> _WORK REQUIRED_
Each line from the one holding "Join Our Team (609, 45)" to the last line below must be restated word for word, and no picture may be included.

◇ ◇ ◇

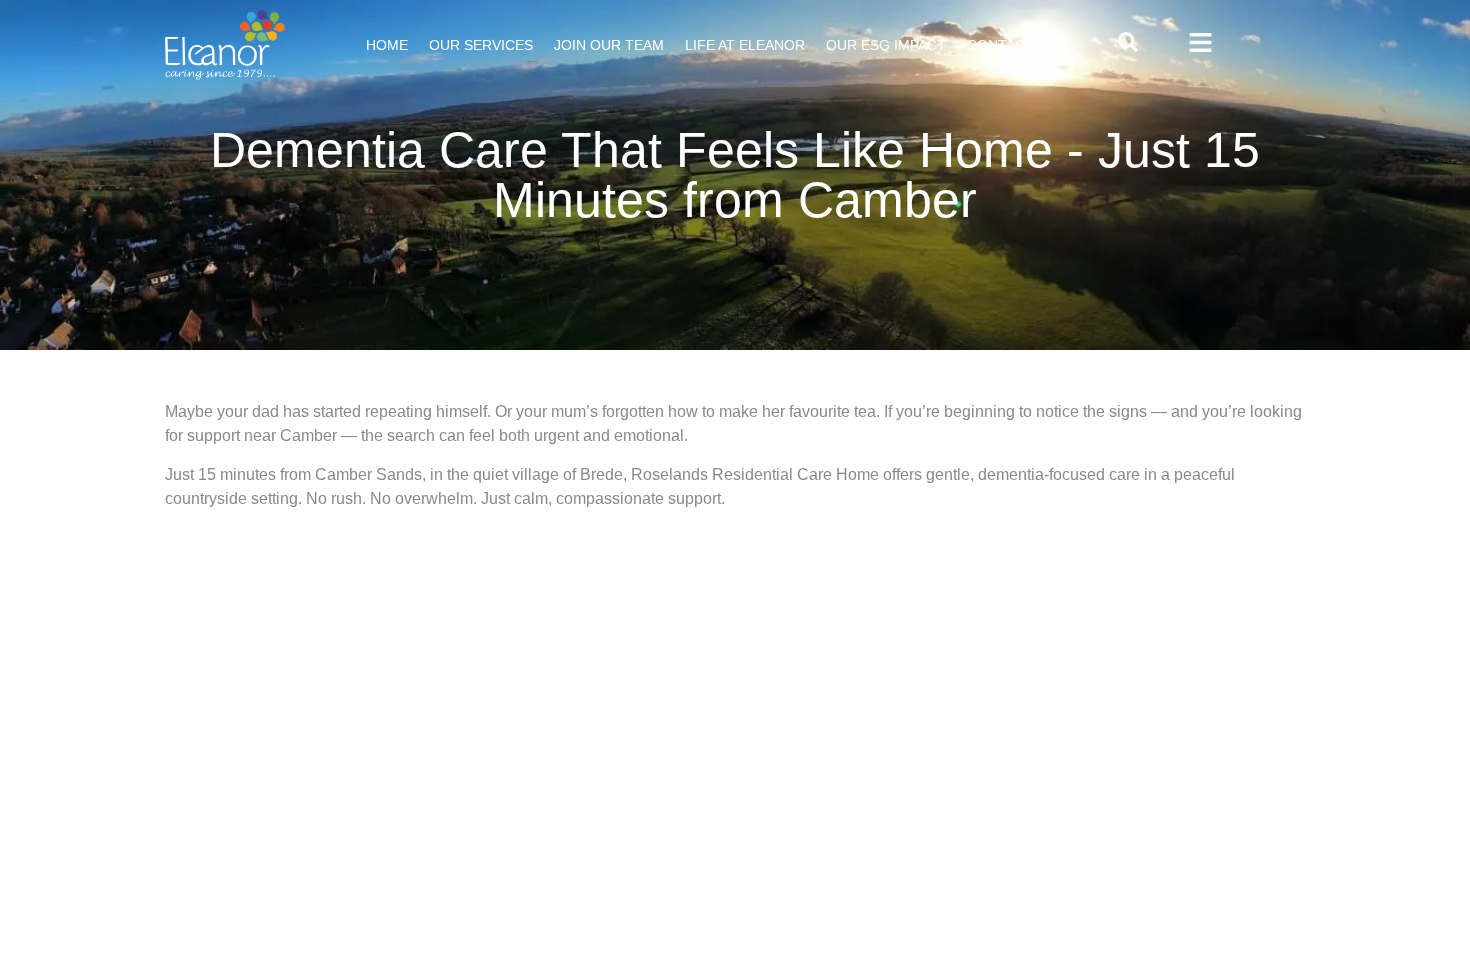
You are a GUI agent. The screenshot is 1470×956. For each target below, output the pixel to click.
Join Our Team (609, 45)
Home (387, 45)
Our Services (481, 45)
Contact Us (1012, 45)
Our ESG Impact (886, 45)
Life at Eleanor (745, 45)
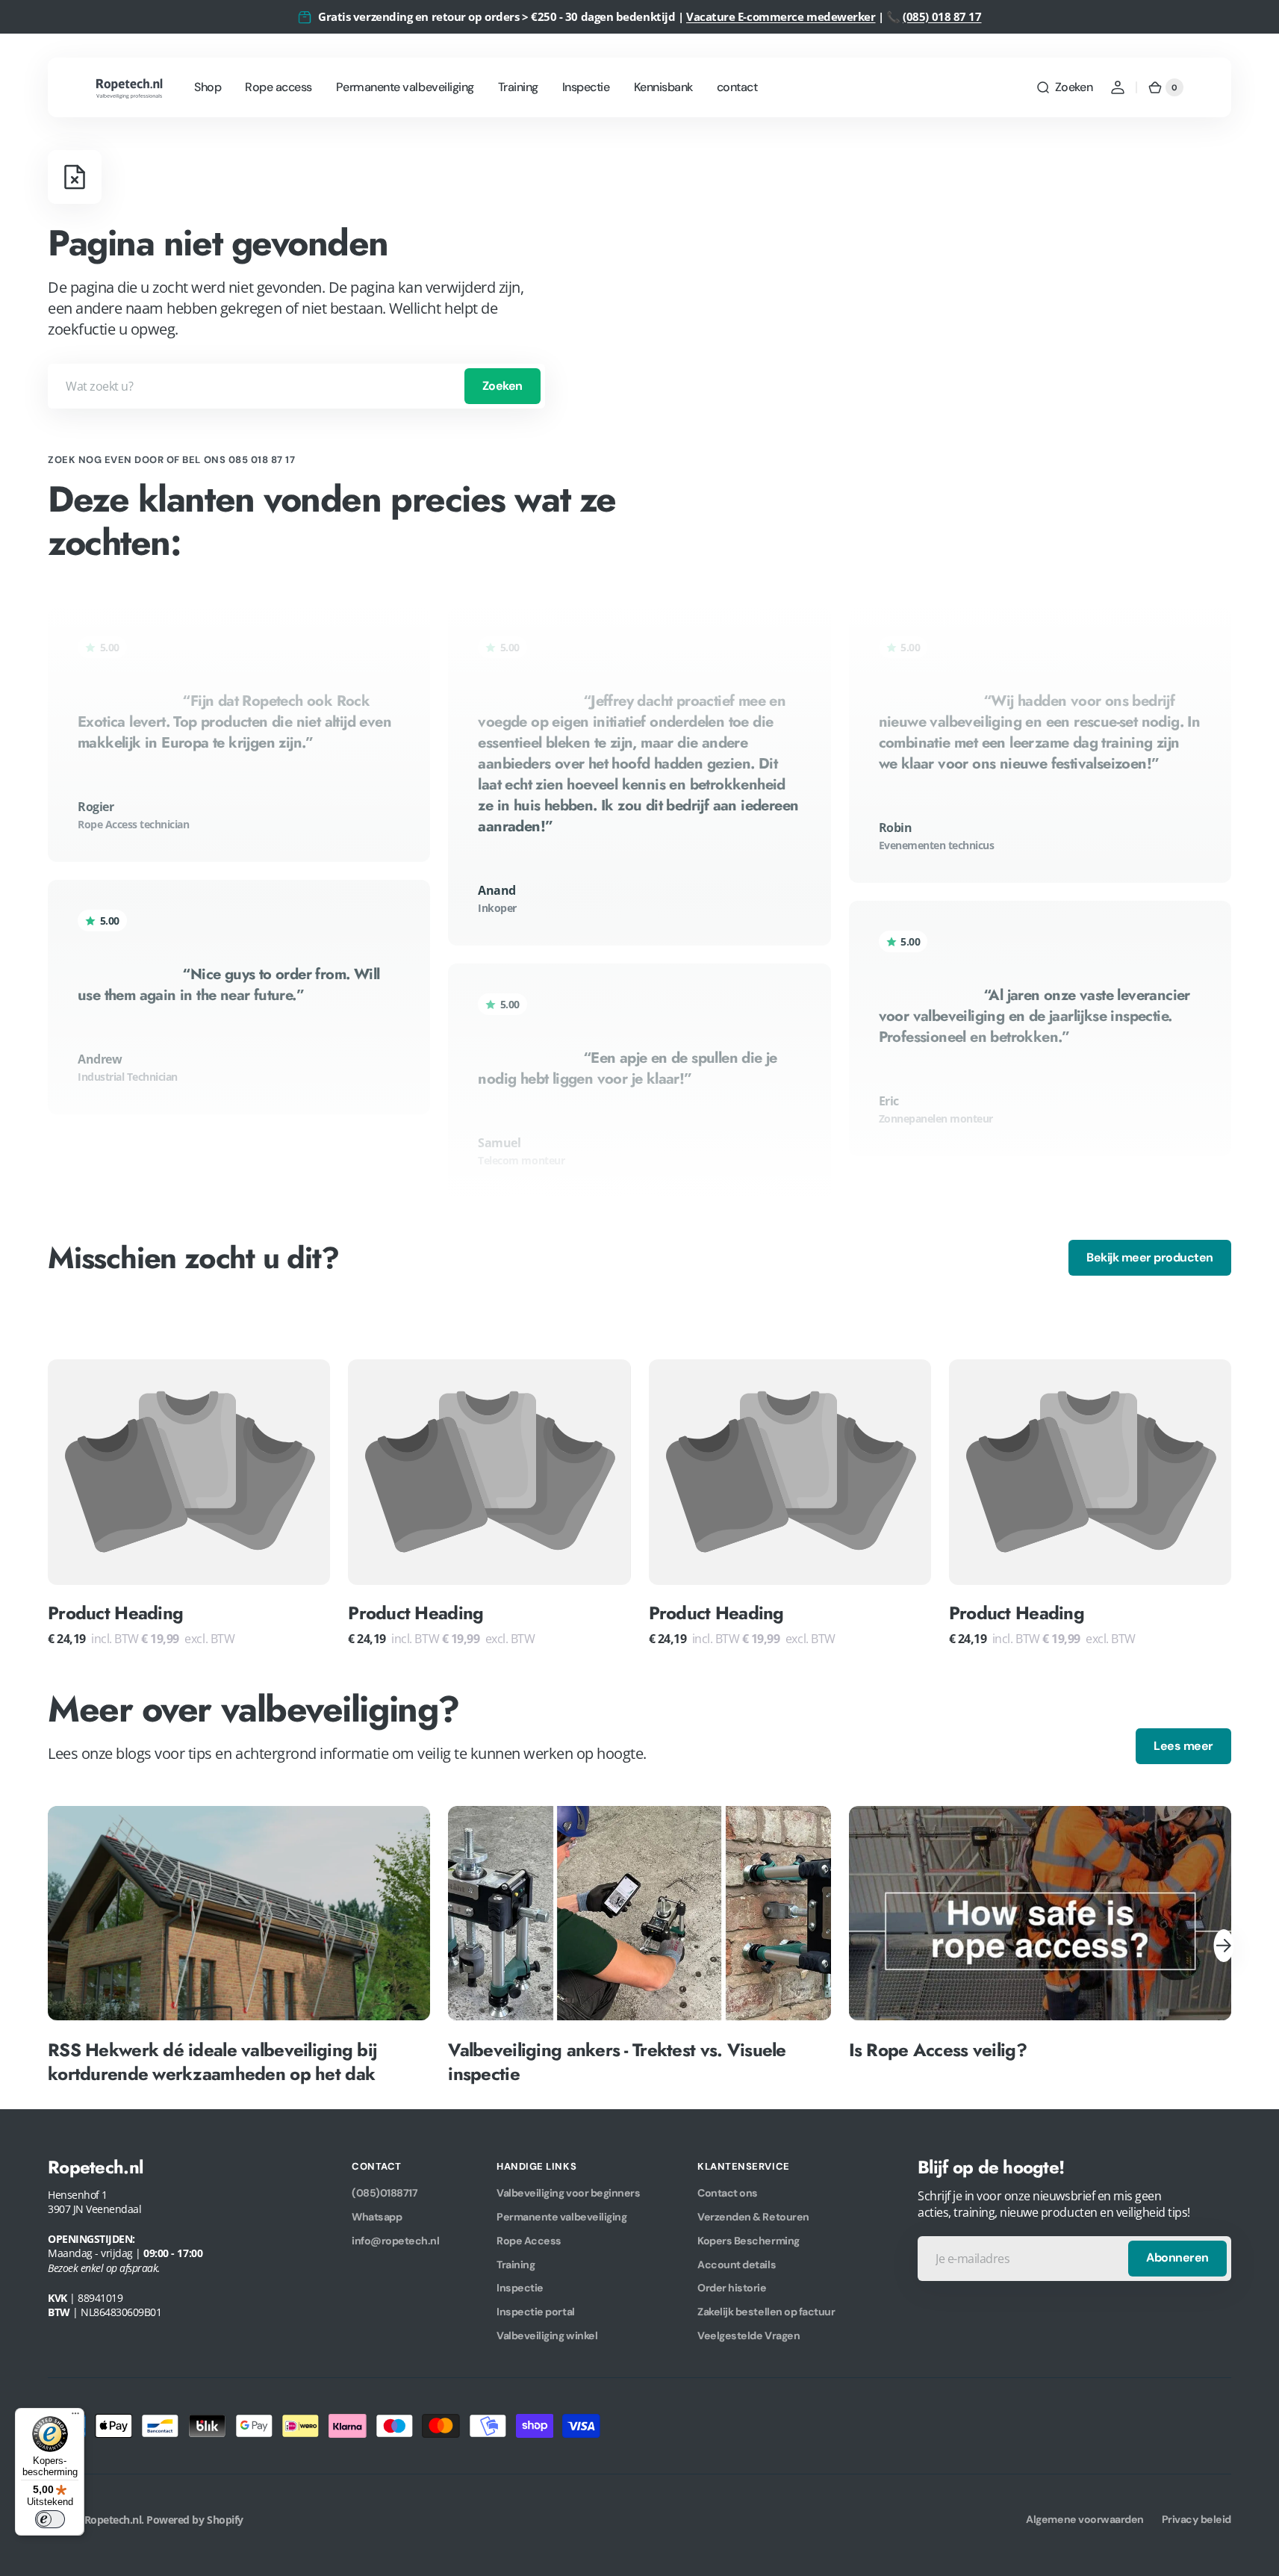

◇ ◇ ◇

> _TASK ANSWER_
Join Our Team (609, 45)
Home (387, 45)
Our Services (481, 45)
Contact Us (1012, 45)
Our ESG Impact (886, 45)
Life at Eleanor (745, 45)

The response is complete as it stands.